+++ PROVIDED INFORMATION

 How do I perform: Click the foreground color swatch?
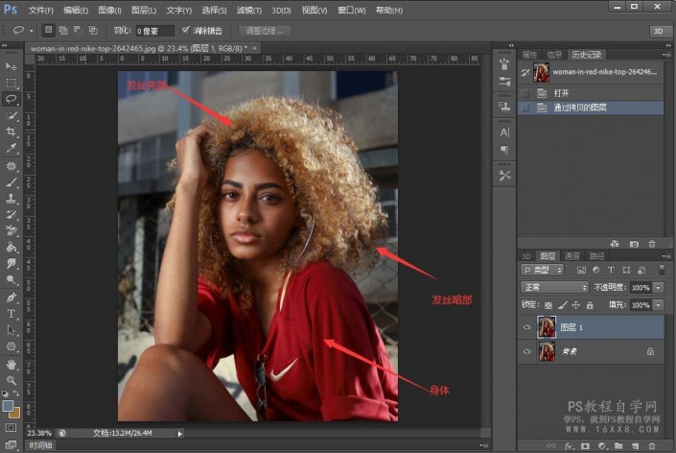point(9,406)
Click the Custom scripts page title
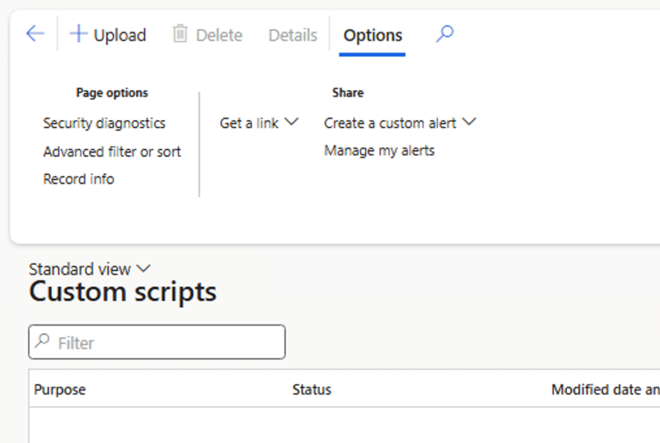 point(122,292)
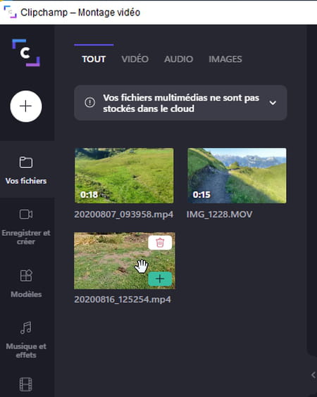Delete 20200816_125254.mp4 with the trash icon

(x=160, y=243)
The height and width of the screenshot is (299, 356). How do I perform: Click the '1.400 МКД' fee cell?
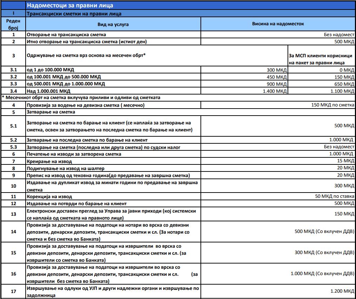(x=275, y=91)
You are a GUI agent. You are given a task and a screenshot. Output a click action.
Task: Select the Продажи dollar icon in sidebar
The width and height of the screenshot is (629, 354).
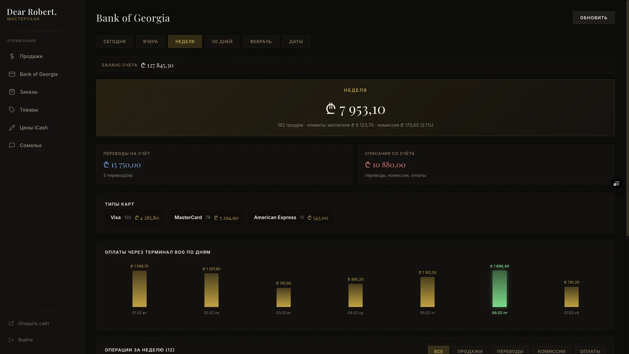coord(12,56)
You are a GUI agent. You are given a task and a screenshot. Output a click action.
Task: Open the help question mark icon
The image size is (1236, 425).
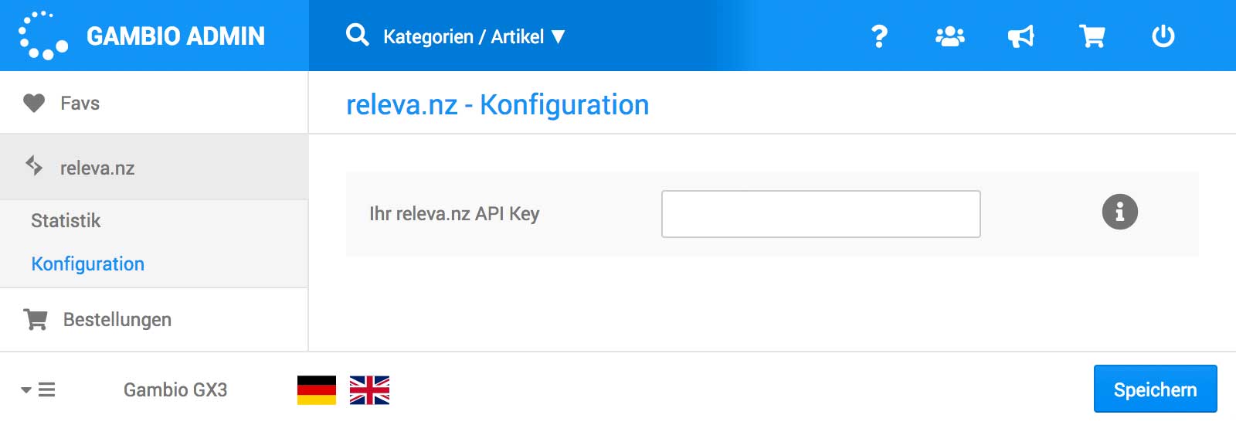(879, 36)
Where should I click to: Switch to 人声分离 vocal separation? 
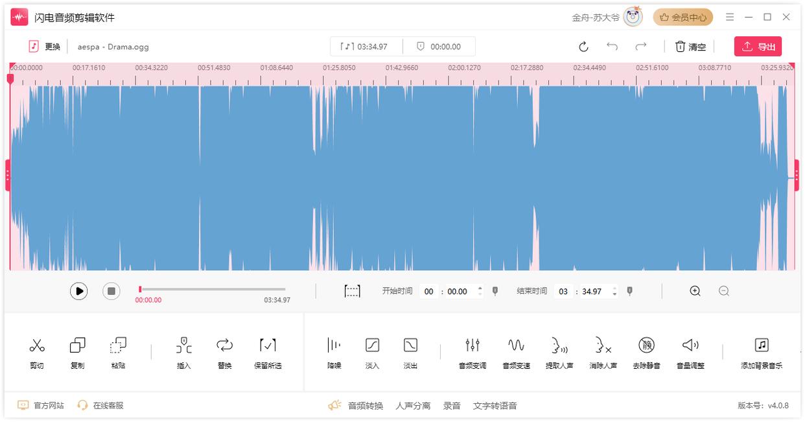pyautogui.click(x=413, y=406)
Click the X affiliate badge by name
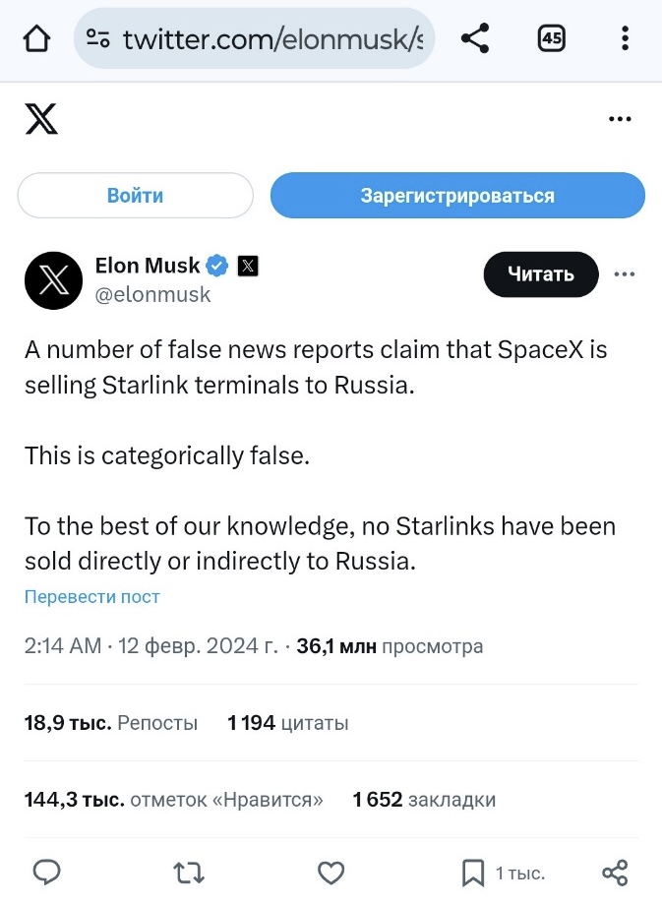Viewport: 662px width, 905px height. [x=248, y=266]
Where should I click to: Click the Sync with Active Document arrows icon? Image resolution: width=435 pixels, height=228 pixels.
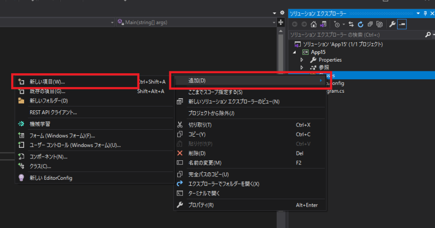coord(351,25)
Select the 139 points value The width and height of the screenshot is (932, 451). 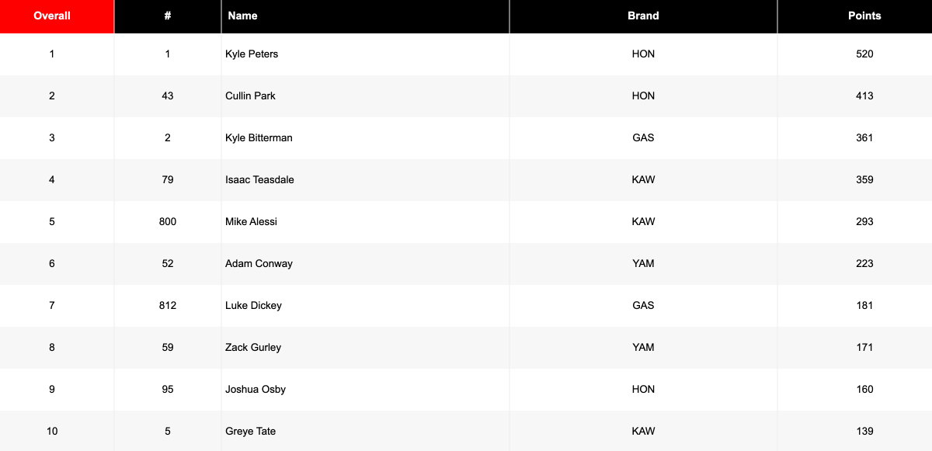point(864,432)
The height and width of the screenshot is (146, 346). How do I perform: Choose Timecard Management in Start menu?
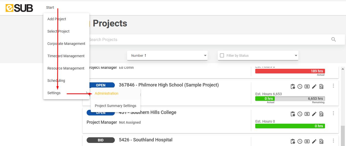point(66,56)
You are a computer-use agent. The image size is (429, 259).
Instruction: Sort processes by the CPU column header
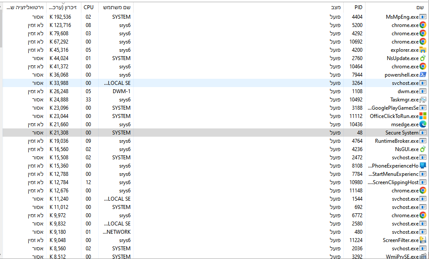click(x=89, y=7)
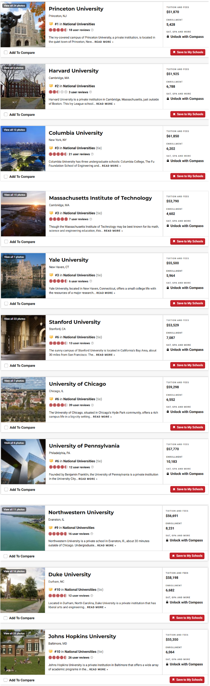Click lock icon in Stanford's Unlock with Compass
Image resolution: width=210 pixels, height=686 pixels.
[x=168, y=350]
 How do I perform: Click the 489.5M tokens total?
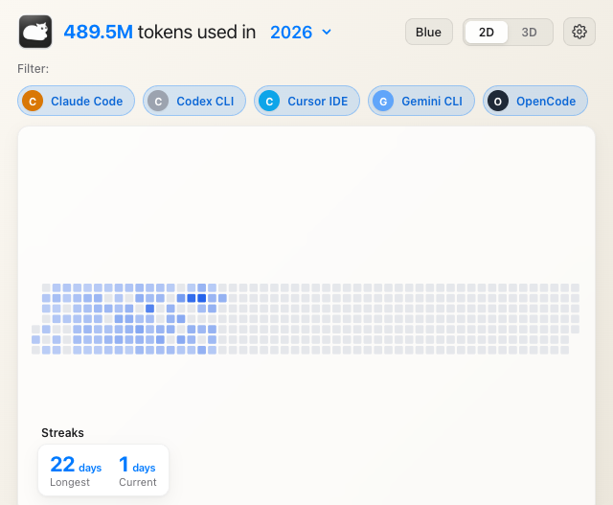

++++++

- WHAT TO WORK ON -
From the line containing "You are a computer-use" through the last line of the data above, write out every line word for word, and nothing else. Do not include the pictures.

- FINISHED EXERCISE -
You are a computer-use agent. The image size is (429, 259).
Instruction: Sort processes by the CPU column header
click(x=89, y=7)
Click lock icon in Stanford's Unlock with Compass
Image resolution: width=210 pixels, height=686 pixels.
[x=168, y=350]
 How do I perform: Click the 489.5M tokens total?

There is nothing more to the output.